◆ Document section ◆
Reactions of many silylated and fluorinated compounds are known in organic synthesis and also in polymer chemistry. In 1983, Kricheldorf introduced the “silyl method” for the synthesis of polyaryl ethers, taking advantage of the strength of the Si—F bond and the innocuous nature of the silyl fluoride byproducts (Kricheldorf et al., J. Pol. Sci.: Pol. Chem. Ed. 1983, 21:2283; Bier et al., U.S. Pat. No. 4,474,932). In 2008, Gembus demonstrated that sulfonyl fluorides (R—SO2F) react with silyl ethers in the presence of a catalytic amount of DBU, producing aryl sulfonates (Gembus et al., Synlett. 2008, 1463).
Sulfur(VI) fluorides, in particular sulfuryl fluoride (SO2F2) and its monofluorinated derivatives, sulfonyl (RSO2—F) fluorides, sulfamoyl (R2NSO2—F) fluorides, and fluorosulfates (ROSO2—F), in which R is an organic moiety, stand in stark contrast to other sulfur(VI) halides. These sulfur oxofluorides are much more hydrolytically stable, redox silent, and do not act as halogenating agents. Nevertheless, their selective reactivity can be revealed when an appropriate nucleophile is presented under the right conditions. In the early 1970s, Firth prepared poly(arylsulfate)bisphenol A (BPA) polymers from fluorosulfates of BPA (obtained from BPA and SO2F2), and disodium salts of bisphenols (see, e.g., Firth, J. Pol. Sci., Part B 1972, 10:637; and Firth, U.S. Pat. No. 3,733,304). The polymerization required prolonged heating and produced a significant quantity of byproduct (12 to 22%) which Firth indicated to be cyclic oligomers. Removal of the byproduct required repeated precipitation of the polymer from dimethylformamide (DMF) into methanol.
There is an ongoing need for new polymerization methods that are versatile and capable of producing a wide variety of polymer structures, including materials formally considered to be condensation polymers, under relatively mild and scalable conditions. There also is a need for new polymers, e.g., for structural, packaging, and fiber applications, and for polymers from processes that tolerate monomers bearing extra, non-interfering groups, which can be functionalized for specialty applications. The methods and polymer described herein address these needs. In addition to providing a practical route to polymers with useful properties, the exceptionally facile synthesis of organosulfates described herein highlights the underappreciated potential of the sulfate connector, in particular, in organic chemistry, as well as unique reactivity features of sulfur(VI) oxofluorides. The polymers and methods described herein should find immediate applications across different disciplines.

◆ Data listing ◆
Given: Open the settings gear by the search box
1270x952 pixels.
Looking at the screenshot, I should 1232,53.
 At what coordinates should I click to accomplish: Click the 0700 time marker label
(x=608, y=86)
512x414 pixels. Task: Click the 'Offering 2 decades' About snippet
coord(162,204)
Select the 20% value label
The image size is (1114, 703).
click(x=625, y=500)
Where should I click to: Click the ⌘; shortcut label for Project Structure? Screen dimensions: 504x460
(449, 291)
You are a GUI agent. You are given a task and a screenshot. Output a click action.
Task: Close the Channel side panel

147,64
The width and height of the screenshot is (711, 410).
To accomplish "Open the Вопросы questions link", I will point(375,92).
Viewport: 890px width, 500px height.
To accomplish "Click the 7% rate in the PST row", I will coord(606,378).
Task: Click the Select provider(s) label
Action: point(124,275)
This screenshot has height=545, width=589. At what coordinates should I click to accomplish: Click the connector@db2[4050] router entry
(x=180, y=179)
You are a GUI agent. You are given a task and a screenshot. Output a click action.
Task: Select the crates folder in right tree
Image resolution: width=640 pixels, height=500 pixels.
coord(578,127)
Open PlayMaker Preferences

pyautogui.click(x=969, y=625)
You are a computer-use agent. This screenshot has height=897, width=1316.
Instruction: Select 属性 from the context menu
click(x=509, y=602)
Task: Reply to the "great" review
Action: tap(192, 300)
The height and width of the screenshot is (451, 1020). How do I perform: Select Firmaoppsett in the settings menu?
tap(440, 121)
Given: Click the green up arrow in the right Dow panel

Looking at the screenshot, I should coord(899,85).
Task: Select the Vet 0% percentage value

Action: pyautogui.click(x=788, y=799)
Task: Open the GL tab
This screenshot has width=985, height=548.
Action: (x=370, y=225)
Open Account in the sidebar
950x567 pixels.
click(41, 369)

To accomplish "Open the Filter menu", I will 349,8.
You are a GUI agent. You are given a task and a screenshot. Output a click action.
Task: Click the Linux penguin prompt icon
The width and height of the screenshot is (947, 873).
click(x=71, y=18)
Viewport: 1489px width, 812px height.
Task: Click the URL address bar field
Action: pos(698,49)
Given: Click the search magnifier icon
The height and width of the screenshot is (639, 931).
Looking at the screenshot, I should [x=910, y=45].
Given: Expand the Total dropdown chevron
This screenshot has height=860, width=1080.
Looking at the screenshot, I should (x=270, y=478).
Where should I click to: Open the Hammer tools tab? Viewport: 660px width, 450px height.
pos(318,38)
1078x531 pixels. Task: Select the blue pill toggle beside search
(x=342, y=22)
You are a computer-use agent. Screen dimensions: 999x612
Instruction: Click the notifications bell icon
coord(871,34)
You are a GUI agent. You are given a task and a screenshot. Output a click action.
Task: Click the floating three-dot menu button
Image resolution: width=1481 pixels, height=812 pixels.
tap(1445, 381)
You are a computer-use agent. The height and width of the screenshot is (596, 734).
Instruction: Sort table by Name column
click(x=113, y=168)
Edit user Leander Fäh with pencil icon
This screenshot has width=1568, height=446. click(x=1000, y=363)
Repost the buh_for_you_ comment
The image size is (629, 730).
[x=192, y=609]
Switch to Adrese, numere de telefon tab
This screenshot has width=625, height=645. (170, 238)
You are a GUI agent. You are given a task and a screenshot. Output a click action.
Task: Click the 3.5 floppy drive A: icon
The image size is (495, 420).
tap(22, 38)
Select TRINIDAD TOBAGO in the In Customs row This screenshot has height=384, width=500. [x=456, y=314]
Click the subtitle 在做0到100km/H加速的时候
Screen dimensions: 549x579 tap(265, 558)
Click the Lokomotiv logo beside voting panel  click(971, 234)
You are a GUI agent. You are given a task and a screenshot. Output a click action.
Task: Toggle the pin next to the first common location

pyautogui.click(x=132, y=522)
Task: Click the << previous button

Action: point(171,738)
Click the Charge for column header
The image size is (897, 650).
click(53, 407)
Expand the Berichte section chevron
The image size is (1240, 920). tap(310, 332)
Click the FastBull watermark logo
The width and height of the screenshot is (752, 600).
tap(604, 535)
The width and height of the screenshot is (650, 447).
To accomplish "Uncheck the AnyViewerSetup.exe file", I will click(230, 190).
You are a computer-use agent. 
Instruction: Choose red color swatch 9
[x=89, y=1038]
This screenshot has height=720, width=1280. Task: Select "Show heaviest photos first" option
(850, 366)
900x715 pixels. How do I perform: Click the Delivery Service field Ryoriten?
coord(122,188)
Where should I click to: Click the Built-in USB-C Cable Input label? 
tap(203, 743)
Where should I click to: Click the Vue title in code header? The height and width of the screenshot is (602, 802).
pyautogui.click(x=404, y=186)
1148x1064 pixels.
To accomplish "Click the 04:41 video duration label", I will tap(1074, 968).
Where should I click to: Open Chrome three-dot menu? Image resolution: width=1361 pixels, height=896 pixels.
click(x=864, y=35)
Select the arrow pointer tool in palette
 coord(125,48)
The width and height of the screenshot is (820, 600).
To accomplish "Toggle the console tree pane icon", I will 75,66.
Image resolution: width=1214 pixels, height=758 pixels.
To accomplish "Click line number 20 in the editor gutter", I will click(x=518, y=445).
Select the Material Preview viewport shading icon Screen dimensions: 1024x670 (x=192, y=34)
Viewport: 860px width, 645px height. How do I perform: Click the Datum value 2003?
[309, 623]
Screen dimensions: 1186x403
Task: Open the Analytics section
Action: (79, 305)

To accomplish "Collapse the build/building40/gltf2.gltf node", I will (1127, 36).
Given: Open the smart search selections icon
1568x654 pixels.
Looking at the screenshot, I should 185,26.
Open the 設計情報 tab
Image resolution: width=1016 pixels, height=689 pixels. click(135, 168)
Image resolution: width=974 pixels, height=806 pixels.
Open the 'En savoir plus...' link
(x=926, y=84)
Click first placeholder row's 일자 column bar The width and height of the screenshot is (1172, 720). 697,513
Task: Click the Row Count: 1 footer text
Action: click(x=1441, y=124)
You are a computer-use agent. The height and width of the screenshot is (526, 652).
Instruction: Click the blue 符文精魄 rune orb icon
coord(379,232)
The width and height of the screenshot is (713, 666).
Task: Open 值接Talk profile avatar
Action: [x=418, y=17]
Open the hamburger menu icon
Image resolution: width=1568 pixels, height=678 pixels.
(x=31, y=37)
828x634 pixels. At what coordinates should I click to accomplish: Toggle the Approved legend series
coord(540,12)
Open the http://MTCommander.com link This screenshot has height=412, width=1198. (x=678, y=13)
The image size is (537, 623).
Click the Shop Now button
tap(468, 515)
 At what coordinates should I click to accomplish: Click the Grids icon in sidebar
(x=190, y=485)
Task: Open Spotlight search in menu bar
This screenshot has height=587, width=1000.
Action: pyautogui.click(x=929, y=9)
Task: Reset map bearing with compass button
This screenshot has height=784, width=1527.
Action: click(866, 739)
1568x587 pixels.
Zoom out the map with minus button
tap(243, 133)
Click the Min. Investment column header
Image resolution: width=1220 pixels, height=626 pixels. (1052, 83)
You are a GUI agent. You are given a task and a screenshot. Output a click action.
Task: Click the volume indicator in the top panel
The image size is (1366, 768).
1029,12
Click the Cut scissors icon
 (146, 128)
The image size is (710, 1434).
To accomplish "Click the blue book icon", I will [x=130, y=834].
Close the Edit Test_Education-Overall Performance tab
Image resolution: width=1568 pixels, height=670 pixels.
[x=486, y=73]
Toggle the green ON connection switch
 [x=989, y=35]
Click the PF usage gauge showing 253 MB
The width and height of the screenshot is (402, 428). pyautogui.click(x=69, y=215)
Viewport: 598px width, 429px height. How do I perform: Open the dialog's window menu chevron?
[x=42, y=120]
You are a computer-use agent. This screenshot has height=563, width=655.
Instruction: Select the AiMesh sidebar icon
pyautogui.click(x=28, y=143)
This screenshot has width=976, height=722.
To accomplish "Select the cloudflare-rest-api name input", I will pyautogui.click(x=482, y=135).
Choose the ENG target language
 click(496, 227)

◆ Description of the task ◆
For the text on sulfur(VI) fluorides, say whether each statement agrees with it, answering yes or no and quoting the deciding words: (a) Kricheldorf introduced the silyl method in 1983. (b) Sulfur oxofluorides act as halogenating agents. (c) In Firth's process, a single precipitation removed the byproduct. The records are material separate from the text.

◆ Response to the task ◆
(a) Yes: "In 1983, Kricheldorf introduced the “silyl method” for the synthesis of polyaryl ethers"
(b) No: "do not act as halogenating agents"
(c) No: "Removal of the byproduct required repeated precipitation of the polymer from dimethylformamide (DMF) into methanol."